The Government Accountability Office (GAO) said in a new report the accelerated pace at which the Marine Corps is procuring the first iteration of its Amphibious Combat Vehicle (ACV) poses risks to the program, though its reliance on mature technologies likely will produce the best return for the Defense Department’s investment.
In Mid-November, the Marine Corps will select two companies from a field of five to progress into the engineering and manufacturing development phase of ACV 1.1. The service has required non-developmental vehicles for ACV 1.1, quickening the engineering phase of the program in favor of speeding the ship-to-shore troop carriers into service.
In an annual report on the program released Oct. 28, the GAO said “most of the current activities of the U.S. Marine Corps’ Amphibious Combat Vehicle program have demonstrated the use of best practices, but plans for an accelerated acquisition schedule pose potential risks.”
The vehicles pitched thusfar – one each from Lockheed Martin [LMT], General Dynamics [GD], BAE Systems and Science Applications International Corp. [SAIC] and Advanced Defense Vehicle Systems (AVDS)–were tested thoroughly as part of a now-discarded Marine Personnel Carrier (MPC) test drive experiment. MPC was an effort to find a less-capable amphibious vehicle for land-based operations following an invasion from the sea.
The Marine Corps was so impressed by the capabilities demonstrated by the non-developmental MPC competitors that it decided to purchase one to satisfy its immediate need for an amphibious assault vehicle replacement.

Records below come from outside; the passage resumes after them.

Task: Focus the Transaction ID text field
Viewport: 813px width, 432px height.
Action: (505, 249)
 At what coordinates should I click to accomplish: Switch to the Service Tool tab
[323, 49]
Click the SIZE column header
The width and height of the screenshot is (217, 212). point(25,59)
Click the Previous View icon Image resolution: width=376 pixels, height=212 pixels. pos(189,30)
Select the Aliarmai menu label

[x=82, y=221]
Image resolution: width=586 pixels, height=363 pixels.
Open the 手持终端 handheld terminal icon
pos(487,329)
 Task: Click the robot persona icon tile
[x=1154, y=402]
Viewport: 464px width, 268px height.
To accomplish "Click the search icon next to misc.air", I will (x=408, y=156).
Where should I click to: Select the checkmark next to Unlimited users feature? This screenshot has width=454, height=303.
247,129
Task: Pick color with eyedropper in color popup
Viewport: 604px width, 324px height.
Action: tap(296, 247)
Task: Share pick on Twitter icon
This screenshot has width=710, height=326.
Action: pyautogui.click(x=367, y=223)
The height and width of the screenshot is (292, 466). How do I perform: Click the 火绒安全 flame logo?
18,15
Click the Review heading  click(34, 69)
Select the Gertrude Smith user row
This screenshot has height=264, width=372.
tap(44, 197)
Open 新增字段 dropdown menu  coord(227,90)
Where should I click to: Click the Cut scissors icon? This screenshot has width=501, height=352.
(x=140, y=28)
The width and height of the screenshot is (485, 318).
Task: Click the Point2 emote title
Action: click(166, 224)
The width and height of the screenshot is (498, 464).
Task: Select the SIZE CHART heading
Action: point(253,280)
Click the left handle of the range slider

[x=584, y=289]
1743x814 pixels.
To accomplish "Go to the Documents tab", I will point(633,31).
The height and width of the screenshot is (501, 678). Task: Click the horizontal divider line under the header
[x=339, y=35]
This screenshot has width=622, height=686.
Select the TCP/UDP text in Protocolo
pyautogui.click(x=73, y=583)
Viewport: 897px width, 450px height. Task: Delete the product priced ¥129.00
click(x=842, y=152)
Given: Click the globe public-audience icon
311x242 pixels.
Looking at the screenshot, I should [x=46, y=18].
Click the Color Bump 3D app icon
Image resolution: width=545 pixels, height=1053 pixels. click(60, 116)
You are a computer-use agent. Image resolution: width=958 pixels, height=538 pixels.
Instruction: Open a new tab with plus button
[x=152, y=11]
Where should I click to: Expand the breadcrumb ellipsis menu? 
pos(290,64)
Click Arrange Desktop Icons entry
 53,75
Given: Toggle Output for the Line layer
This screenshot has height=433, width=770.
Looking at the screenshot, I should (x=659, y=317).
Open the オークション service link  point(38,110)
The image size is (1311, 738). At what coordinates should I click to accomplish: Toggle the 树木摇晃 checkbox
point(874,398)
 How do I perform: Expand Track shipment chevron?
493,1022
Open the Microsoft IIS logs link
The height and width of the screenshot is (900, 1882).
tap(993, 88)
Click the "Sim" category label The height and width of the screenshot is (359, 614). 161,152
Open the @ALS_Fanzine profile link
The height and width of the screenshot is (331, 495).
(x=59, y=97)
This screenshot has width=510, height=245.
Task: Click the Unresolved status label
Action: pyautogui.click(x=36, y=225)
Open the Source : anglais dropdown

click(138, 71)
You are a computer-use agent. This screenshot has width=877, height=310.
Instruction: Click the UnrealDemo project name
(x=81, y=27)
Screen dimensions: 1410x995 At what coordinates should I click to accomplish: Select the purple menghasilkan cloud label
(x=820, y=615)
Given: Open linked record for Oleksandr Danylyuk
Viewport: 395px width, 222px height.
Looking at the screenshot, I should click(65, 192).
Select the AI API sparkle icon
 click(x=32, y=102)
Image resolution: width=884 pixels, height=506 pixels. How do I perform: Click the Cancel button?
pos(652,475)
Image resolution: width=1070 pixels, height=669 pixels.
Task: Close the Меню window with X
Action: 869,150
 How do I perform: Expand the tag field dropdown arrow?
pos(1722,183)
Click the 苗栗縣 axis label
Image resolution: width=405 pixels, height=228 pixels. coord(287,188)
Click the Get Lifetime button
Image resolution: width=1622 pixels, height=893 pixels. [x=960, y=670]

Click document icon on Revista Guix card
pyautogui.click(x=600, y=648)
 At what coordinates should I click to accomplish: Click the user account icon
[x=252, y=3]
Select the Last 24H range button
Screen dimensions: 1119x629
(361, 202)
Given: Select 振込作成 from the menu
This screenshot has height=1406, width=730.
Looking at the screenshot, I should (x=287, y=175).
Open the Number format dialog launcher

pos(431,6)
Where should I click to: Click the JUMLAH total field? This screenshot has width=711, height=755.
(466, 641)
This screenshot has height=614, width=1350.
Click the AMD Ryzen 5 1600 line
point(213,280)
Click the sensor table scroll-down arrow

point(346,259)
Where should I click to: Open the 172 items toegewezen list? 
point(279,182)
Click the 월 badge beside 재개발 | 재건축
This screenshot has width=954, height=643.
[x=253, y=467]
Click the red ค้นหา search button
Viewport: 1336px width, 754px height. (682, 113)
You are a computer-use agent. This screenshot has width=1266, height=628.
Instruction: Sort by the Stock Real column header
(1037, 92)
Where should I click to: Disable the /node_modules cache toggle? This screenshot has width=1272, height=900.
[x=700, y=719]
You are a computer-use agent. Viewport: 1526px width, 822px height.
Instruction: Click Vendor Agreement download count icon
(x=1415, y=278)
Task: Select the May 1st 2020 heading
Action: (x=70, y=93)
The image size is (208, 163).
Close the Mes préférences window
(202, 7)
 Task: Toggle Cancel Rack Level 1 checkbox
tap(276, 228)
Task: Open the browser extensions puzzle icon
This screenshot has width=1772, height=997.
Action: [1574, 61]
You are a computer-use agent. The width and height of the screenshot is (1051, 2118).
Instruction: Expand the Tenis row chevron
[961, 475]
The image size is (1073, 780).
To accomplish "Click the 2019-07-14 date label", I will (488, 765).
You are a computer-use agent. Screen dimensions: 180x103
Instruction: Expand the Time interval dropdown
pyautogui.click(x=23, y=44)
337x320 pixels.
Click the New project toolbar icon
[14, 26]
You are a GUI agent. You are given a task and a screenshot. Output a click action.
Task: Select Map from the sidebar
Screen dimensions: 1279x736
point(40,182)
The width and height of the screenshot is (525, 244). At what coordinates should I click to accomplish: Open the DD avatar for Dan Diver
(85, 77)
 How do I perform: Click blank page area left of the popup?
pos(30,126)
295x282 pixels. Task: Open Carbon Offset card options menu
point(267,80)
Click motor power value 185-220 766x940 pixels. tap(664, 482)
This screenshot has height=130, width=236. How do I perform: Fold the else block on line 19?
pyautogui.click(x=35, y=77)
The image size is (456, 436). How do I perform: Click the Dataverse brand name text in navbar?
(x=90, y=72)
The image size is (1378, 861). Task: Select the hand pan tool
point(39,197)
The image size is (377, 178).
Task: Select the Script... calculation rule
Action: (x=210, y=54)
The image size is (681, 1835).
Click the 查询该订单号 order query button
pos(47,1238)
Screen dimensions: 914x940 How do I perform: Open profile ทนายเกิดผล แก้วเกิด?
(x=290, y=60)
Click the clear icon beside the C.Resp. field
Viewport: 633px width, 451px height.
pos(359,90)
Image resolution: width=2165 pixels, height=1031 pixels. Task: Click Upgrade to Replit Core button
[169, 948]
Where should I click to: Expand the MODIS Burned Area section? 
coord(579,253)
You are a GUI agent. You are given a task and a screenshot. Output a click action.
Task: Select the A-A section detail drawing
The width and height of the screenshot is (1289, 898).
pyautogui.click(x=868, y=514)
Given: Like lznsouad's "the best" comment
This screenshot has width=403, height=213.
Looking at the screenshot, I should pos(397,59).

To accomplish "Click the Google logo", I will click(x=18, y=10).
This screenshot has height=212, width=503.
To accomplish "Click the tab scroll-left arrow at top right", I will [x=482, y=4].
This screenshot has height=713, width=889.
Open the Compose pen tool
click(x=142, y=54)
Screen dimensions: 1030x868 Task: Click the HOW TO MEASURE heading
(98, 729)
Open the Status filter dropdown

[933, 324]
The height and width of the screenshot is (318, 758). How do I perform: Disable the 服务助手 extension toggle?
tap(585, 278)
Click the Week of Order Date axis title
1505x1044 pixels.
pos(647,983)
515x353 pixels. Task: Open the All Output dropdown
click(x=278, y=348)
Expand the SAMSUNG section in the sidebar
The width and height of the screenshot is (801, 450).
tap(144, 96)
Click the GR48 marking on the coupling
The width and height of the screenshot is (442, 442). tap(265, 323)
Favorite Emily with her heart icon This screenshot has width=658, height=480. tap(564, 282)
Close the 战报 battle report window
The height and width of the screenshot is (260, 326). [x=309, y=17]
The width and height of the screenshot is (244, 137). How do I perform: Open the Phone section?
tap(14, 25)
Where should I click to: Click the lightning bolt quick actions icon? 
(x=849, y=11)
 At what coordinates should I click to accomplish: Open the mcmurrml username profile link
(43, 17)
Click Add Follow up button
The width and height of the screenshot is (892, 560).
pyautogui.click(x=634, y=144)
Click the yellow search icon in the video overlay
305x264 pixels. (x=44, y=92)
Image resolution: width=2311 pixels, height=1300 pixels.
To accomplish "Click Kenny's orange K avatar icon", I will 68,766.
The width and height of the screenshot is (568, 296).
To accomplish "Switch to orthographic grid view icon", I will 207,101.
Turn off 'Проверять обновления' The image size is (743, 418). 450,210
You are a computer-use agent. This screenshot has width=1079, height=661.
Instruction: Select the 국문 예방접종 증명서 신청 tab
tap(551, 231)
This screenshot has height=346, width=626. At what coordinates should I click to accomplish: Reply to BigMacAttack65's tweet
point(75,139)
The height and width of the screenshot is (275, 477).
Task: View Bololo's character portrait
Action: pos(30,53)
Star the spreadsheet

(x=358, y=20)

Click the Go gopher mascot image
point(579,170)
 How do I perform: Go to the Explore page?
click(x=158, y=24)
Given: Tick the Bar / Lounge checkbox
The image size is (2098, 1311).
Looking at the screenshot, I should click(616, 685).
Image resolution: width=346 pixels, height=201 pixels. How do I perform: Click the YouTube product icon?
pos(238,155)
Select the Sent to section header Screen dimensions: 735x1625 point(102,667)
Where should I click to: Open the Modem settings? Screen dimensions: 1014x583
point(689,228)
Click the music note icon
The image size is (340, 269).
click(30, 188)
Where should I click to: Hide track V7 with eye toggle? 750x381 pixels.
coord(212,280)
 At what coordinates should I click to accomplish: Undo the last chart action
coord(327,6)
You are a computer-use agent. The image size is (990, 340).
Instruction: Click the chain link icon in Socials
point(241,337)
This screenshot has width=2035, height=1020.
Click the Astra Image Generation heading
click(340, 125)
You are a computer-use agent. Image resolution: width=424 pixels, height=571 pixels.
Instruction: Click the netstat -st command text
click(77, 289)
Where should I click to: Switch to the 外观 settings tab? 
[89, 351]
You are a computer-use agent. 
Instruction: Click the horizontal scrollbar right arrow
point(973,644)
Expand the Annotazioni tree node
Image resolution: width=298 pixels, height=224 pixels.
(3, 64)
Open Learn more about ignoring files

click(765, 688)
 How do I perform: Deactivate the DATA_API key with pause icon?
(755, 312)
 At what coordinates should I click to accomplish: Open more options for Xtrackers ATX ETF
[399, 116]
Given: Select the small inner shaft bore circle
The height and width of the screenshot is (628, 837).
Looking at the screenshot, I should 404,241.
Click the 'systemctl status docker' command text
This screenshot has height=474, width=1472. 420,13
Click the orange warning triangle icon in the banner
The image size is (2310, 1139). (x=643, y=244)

“As the program approaches the start of engineering and manufacturing development, it is seeking to rely on mature technologies that have been demonstrated to work in their intended environment as well as fostering competition—a critical tool for achieving the best return on the government’s investment,” GAO said.
However, GAO found that the accelerated procurement schedule–particularly the decision to perform a preliminary design review after EMD begins, presents a risk to the program. This “deviation from best practices…could postpone the attainment of information about whether the design performs as expected,” GAO found.
Plans to conduct developmental testing in parallel with production also concerned the GAO. It found planned concurrency could result in deficiencies being found after the vehicles and systems are built, which would then require expensive aftermarket modifications. The Marine Corps maintains that the technological maturity of the vehicles on offer will cancel out the risks associated with planned concurrency.
The Marine Corps is closer than it has ever gotten to entering EMD with a vehicle that will update its aging AAV fleet. The phased approach is designed to avoid the pitfalls of previous attempts like the Expeditionary Fighting Vehicle (EFV) which was scrapped because the service’s insistence on high water speed made any vehicle that met the published requirements prohibitively expensive.
ACV 1.1 will have some amphibious capability but will rely on complementary ship-to-shore connectors like the landing craft air cushion (LCAC) for long sea voyages.
Plans are to convene a defense acquisition board sometime in mid-November, which should result in a downselect decision. The service will buy 16 ACVs from each of the companies chosen for EMD.
A single company will go on to produce about 200 ACV 1.1 vehicles beginning in 2018. The Marine Corps wants to buy about 204 ACV 1.1 vehicles at a unit cost of up to $7.5 million. Plans are to equip six battalions by 2023 with ACVs while modernizing 392 existing AAVs with survivability and communications upgrades. SAIC is on contract for the upgrade work.
ACV 1.2 will introduce greater amphibious capability, including the ability to self-deploy from ships.
Finally, with ACV 2.0, the Marine Corps again will endeavor to buy a vehicle that can achieve a water speed significantly faster than either 1.1 or 1.2. This vehicle will be the eventual permanent replacement for the AAV fleet. How it will achieve the amphibious capability envisioned for ACV 2.0 is undetermined, GAO said.